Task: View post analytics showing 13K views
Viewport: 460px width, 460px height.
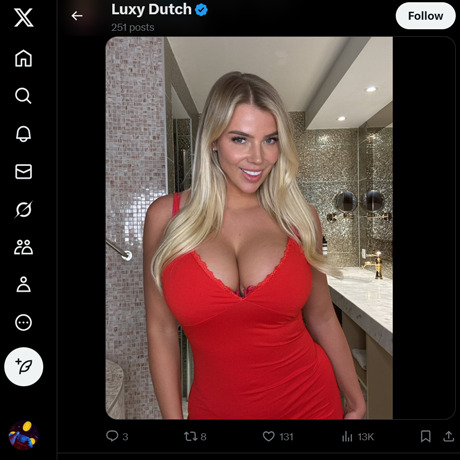Action: tap(358, 437)
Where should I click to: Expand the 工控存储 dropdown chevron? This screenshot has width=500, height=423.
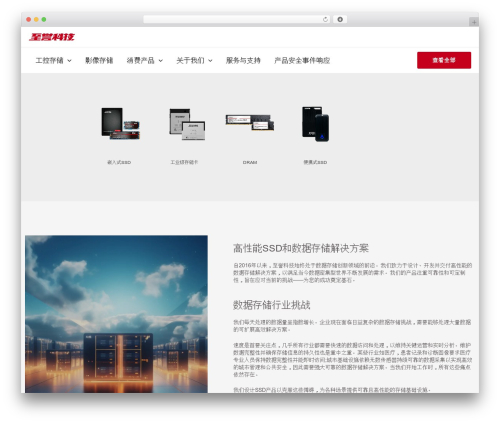click(69, 61)
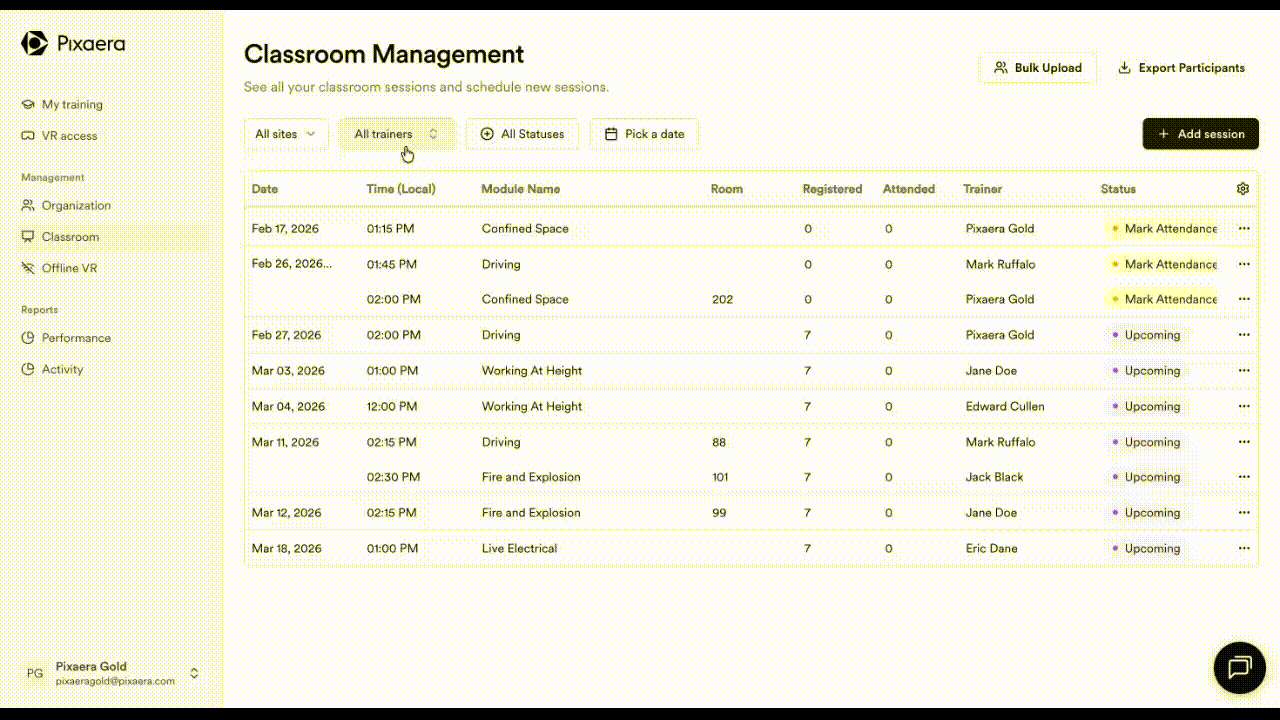1280x720 pixels.
Task: Click the Offline VR sidebar icon
Action: click(28, 268)
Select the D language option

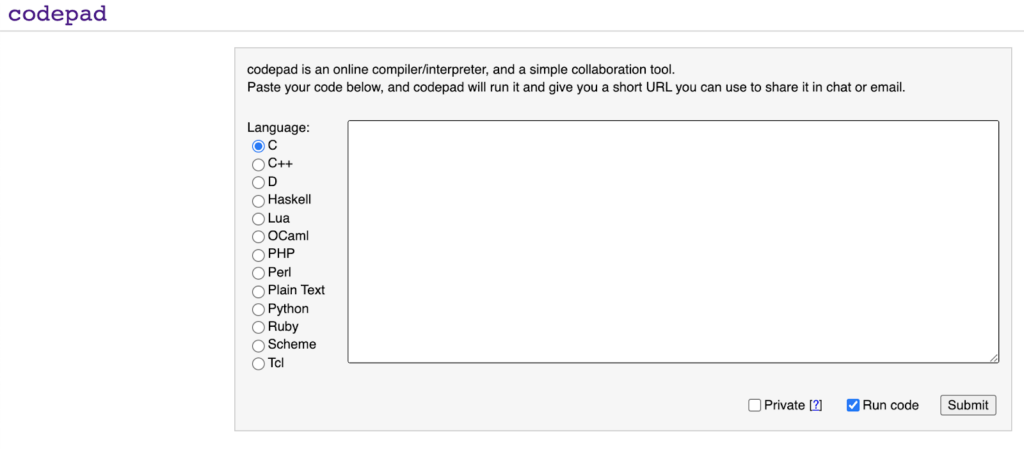point(258,182)
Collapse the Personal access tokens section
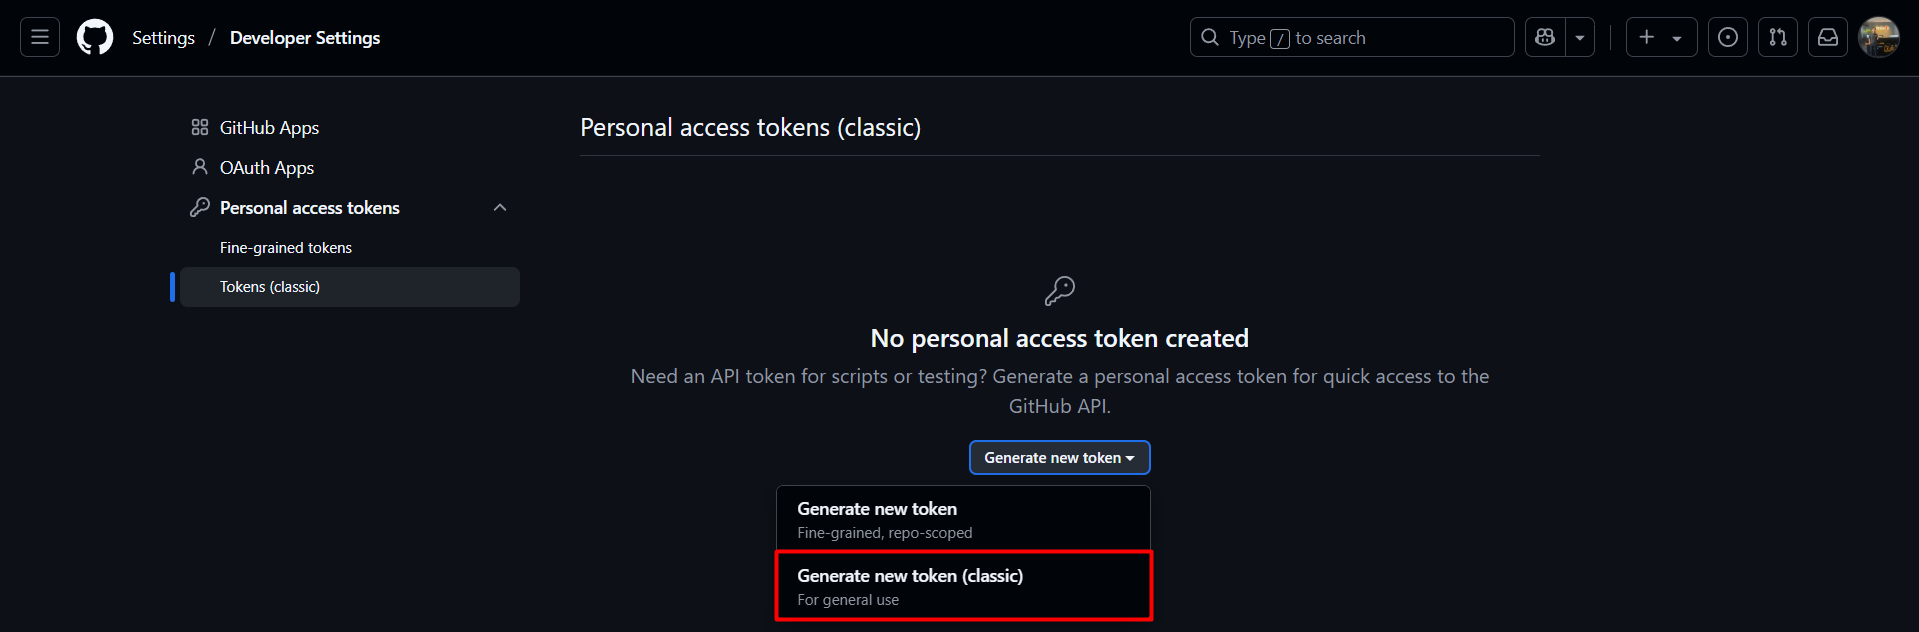Screen dimensions: 1919x632 click(500, 207)
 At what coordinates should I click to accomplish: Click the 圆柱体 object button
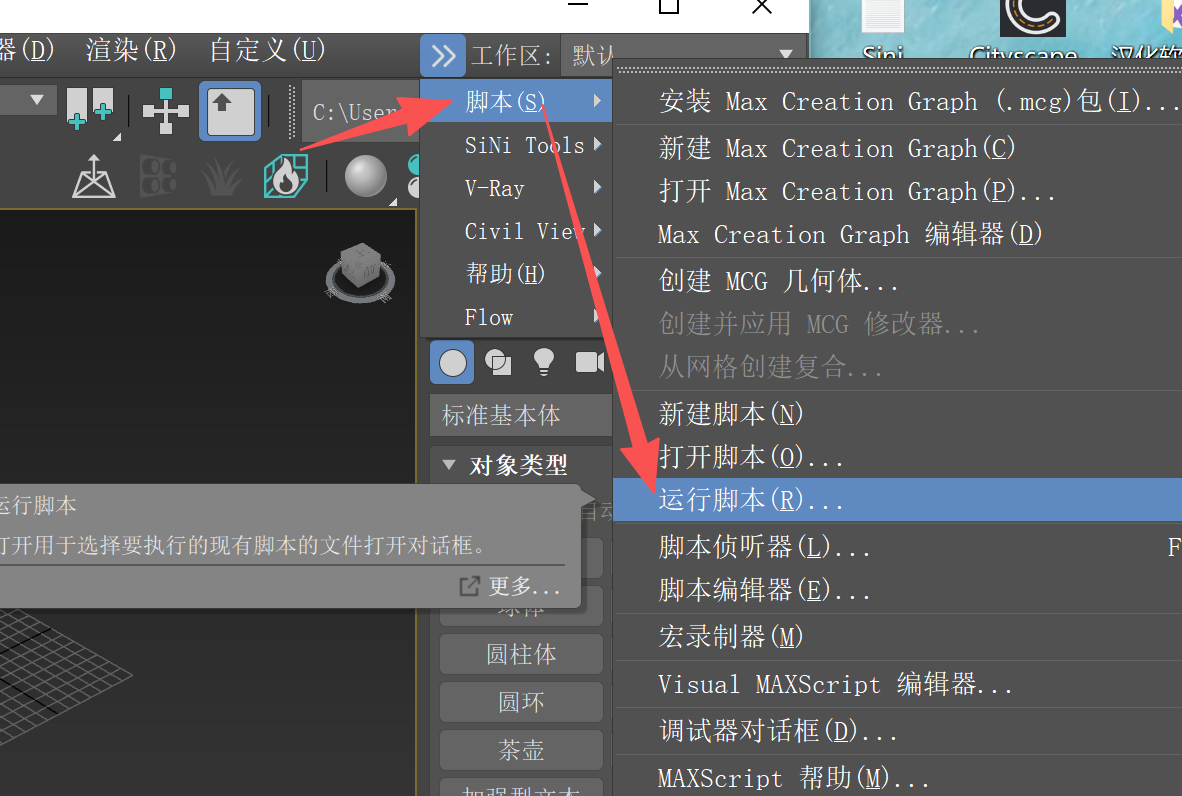click(x=521, y=655)
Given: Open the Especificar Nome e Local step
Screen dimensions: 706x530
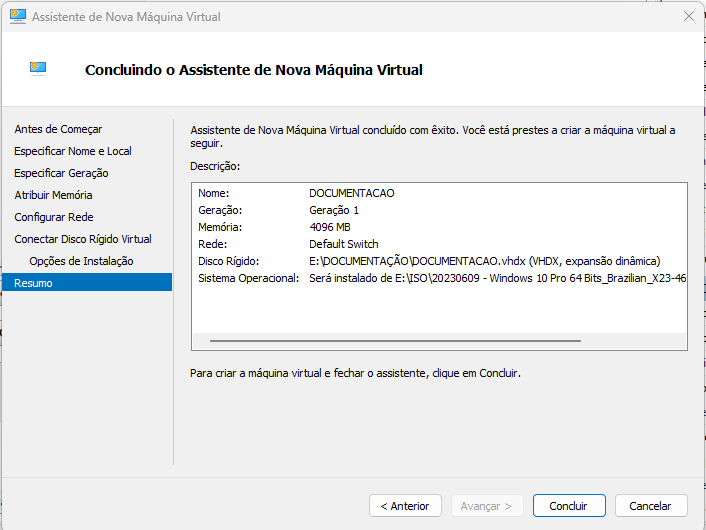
****************
| Required task |
Please rewrite all the rows above, replacing "Collapse" with "Close" and leaving everything else unchanged. Omit the pictures.

| Response to the exercise |
Task: View post analytics showing 13K views
Viewport: 460px width, 460px height.
Action: tap(358, 437)
Where should I click to: Expand the 工控存储 dropdown chevron? This screenshot has width=500, height=423.
click(69, 61)
1280x720 pixels.
Task: Click the Offline VR sidebar icon
Action: click(28, 268)
Select the D language option

point(258,182)
Close the Personal access tokens section
Screen dimensions: 1919x632 click(500, 207)
 At what coordinates should I click to accomplish: Click the 圆柱体 object button
click(x=521, y=655)
Given: Open the Especificar Nome e Local step
Screen dimensions: 706x530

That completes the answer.